Он коснулся слуги хлыстом. Адольф смотрел прямо перед собой, словно не слышал или не понял сказанного. Скорее всего, последнее.
— Самоанец не работает, — сказал Кребс. — Он ходит в гости. Он не муравей. Он саранча.
— Саранча?
— Саранча. Понимаете, если одному из них случится внезапно разбогатеть, по причине ли трудолюбия, что маловероятно, или удачи, к нему тут же является все семейство. Всплывают даже самые дальние родственники. Сам видел. Весь город отправляется в поход. И они не оставят его в покое, пока не оберут до нитки. Как стая саранчи. На самоанском одно и то же слово обозначает приход гостей и несчастье: маланга. Ну и сами догадайтесь, каковы последствия. Эта система вознаграждает попрошаек и наказывает трудолюбивых.
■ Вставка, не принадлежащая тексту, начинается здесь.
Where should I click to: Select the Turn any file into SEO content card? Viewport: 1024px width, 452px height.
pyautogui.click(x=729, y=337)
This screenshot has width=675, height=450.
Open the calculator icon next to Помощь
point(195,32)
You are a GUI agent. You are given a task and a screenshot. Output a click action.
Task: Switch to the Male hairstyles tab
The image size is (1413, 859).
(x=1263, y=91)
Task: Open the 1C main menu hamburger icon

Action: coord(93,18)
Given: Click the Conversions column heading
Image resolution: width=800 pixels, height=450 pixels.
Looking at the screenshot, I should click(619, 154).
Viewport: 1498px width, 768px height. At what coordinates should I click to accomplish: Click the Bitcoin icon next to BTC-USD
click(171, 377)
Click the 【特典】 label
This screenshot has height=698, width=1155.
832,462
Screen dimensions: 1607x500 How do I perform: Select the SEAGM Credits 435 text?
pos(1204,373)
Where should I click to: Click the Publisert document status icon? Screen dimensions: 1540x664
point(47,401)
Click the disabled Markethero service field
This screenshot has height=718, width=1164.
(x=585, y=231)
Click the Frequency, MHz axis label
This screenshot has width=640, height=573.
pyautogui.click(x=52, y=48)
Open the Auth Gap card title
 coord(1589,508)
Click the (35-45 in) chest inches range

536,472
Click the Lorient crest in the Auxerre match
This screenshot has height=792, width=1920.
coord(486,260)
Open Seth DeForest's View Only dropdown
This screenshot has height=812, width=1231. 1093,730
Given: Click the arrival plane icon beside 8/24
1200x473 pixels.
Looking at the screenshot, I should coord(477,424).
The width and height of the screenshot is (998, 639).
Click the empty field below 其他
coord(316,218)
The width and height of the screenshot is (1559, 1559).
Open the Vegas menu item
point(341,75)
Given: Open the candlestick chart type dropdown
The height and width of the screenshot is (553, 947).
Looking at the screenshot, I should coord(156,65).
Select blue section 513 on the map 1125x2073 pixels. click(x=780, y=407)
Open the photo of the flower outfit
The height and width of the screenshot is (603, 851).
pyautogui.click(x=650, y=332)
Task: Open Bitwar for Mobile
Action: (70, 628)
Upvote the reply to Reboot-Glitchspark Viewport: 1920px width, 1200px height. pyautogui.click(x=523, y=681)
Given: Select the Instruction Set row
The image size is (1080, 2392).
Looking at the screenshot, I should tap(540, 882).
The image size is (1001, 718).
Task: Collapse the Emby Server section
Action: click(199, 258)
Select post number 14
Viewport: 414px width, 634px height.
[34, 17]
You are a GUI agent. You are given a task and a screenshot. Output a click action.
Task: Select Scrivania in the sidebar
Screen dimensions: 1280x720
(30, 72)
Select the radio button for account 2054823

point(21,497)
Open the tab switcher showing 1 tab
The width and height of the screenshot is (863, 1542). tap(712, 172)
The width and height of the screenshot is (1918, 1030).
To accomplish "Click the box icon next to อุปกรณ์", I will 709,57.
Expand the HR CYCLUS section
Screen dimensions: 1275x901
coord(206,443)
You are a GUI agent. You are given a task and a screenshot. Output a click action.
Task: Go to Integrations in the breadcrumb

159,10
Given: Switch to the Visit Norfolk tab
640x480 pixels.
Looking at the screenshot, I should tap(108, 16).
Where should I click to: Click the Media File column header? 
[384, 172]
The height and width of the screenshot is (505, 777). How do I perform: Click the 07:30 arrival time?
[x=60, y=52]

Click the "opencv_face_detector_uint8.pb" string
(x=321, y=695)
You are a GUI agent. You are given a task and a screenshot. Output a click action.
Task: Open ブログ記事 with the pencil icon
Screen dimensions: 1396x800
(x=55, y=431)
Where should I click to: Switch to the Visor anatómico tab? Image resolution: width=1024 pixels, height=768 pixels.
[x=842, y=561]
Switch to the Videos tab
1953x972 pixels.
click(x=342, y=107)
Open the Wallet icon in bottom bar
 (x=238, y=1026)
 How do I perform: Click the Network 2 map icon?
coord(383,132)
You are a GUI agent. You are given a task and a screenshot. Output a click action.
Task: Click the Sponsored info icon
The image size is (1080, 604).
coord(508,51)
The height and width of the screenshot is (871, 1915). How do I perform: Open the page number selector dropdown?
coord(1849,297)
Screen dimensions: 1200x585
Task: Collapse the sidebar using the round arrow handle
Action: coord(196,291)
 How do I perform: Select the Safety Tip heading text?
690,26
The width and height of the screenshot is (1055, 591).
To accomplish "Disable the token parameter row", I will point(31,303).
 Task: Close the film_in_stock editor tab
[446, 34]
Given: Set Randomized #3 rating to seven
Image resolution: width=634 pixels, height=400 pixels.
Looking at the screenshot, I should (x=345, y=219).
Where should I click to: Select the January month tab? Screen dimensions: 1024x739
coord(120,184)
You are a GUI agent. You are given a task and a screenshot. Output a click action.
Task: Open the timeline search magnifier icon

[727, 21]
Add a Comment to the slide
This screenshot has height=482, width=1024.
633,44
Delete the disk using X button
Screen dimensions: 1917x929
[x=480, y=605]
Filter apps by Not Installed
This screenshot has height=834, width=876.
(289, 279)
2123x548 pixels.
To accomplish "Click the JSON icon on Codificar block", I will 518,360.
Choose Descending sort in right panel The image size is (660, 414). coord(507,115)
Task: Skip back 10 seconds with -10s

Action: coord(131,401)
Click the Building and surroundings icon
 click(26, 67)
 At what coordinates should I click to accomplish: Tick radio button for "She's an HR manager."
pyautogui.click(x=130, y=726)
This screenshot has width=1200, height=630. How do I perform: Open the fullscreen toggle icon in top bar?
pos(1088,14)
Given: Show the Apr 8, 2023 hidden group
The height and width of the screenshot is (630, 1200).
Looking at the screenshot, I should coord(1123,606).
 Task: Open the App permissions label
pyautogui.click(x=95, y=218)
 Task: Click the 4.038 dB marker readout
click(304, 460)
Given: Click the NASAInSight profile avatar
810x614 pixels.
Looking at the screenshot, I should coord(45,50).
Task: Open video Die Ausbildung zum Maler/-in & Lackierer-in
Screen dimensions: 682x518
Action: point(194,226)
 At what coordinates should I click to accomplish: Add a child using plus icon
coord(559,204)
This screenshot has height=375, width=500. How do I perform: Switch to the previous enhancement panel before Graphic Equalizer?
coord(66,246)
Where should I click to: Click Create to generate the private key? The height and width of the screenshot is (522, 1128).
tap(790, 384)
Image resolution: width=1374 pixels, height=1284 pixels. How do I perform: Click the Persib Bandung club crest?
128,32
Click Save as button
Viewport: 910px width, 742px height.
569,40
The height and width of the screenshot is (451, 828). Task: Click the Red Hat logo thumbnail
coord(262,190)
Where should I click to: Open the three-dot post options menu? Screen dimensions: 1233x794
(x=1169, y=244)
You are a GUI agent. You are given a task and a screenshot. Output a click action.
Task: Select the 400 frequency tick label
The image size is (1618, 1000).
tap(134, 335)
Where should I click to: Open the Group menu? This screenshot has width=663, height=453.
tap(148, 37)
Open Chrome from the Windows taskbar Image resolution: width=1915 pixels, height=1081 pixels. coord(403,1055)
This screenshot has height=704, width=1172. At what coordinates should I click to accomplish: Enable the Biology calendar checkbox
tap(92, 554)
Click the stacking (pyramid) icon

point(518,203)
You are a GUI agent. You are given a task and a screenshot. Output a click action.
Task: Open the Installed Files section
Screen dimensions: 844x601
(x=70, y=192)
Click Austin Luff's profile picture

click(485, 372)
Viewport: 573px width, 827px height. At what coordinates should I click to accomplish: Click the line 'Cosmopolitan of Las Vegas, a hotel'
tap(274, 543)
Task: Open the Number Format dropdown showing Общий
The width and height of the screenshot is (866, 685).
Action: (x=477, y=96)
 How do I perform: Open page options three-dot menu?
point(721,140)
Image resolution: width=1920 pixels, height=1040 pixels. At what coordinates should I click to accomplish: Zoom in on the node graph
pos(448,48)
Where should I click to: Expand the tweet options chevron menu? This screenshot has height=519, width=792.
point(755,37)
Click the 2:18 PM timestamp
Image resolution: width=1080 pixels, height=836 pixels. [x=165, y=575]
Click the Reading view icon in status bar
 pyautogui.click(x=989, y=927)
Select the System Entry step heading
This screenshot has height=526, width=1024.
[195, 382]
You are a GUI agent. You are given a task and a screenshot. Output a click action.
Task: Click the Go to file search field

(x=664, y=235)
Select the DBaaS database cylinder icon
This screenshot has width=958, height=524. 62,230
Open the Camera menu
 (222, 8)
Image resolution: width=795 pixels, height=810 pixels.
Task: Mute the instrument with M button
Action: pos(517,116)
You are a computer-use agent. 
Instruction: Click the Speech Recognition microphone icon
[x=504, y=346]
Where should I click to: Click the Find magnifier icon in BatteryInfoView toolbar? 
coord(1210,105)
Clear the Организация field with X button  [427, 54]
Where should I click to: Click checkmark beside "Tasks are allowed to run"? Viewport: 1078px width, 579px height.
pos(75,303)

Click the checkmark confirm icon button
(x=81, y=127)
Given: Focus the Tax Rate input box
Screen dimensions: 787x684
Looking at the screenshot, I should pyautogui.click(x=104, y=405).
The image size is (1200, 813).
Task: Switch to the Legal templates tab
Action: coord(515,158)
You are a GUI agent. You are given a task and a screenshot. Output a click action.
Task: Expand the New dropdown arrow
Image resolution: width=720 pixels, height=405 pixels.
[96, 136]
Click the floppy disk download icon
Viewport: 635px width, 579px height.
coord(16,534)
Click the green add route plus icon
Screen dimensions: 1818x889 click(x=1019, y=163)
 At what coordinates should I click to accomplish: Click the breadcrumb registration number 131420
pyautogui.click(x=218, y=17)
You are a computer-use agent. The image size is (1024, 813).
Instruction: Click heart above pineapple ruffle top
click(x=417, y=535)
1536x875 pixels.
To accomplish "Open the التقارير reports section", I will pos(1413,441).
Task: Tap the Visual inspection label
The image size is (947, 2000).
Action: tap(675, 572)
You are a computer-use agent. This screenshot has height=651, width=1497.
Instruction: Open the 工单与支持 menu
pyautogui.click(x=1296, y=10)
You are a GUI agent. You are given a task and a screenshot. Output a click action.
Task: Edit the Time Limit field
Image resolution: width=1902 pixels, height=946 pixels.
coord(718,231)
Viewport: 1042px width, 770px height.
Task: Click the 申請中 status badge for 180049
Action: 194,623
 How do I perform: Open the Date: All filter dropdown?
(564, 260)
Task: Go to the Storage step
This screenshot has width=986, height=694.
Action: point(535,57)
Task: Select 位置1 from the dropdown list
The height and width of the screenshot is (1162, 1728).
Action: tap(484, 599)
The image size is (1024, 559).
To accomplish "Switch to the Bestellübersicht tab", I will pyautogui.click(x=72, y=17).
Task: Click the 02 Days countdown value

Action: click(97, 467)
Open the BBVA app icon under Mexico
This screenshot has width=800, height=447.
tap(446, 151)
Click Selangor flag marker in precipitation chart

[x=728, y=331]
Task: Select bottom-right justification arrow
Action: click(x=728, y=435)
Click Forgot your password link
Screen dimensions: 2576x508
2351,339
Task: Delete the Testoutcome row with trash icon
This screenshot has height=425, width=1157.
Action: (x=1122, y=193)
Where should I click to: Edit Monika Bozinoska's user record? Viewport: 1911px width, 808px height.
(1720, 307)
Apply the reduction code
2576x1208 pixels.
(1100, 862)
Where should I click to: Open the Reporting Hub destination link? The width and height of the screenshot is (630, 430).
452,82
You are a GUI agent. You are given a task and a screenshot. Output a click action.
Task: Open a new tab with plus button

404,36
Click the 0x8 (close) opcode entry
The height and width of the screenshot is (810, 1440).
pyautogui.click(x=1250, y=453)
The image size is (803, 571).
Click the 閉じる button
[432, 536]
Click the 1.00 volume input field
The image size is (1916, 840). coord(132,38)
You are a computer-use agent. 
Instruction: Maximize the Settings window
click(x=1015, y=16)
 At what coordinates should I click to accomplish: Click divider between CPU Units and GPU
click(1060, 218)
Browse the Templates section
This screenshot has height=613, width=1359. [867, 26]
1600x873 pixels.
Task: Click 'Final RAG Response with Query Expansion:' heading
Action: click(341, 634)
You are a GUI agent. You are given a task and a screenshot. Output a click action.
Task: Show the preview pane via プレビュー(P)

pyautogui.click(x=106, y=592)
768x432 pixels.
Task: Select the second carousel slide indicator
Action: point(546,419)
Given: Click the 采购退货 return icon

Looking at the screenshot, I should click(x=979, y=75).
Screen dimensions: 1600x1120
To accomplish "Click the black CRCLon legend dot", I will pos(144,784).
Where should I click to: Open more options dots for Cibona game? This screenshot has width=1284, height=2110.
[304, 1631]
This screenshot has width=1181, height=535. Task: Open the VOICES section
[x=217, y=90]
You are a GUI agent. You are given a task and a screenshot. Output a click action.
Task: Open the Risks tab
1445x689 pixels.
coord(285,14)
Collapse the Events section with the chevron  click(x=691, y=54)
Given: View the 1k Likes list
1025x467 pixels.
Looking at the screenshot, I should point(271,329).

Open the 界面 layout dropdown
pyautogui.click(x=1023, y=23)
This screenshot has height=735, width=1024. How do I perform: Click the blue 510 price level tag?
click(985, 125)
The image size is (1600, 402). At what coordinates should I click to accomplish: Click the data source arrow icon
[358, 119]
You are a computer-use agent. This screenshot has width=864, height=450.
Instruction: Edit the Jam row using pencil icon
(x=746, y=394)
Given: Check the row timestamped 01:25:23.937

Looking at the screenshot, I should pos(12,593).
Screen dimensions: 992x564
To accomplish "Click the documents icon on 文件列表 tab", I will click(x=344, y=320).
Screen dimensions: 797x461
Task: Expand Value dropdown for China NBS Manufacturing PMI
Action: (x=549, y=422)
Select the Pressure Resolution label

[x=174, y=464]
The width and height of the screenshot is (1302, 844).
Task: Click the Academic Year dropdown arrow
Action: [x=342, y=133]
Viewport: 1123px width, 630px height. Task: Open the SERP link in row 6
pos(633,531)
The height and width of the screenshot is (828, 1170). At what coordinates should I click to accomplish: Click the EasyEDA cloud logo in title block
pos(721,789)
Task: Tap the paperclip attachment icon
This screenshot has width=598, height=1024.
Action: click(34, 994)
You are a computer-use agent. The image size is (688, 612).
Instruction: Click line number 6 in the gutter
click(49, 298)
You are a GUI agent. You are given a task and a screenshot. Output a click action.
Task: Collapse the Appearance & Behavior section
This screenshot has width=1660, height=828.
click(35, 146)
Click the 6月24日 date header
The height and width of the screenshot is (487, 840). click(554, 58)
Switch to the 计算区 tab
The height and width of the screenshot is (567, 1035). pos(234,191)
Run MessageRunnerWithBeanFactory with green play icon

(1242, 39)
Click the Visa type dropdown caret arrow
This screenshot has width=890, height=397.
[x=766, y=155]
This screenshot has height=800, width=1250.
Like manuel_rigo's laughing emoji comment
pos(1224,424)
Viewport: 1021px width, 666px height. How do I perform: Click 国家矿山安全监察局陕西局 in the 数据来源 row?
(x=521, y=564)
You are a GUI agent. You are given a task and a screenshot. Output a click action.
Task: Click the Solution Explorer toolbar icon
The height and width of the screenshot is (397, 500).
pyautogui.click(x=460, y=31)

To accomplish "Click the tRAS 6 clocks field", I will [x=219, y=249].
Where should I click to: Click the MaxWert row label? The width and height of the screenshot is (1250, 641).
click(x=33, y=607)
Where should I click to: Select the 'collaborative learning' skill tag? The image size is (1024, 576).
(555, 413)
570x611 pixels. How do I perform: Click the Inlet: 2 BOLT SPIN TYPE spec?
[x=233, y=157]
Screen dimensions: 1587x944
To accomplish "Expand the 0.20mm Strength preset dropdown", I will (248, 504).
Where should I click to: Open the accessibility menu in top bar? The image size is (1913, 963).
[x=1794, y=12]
Трудиться — значит приглашать к себе грабителей. Скопить что-либо невозможно. Так что же делает умный человек? Заботится о том, чтобы заработать лишь на самое необходимое, чтобы набить живот себе и ближайшим родственникам. Не более того. Такой человек мне без надобности. Нет, привозная рабочая сила — одинокие мужчины без особых претензий и прежде всего без многочисленных родичей.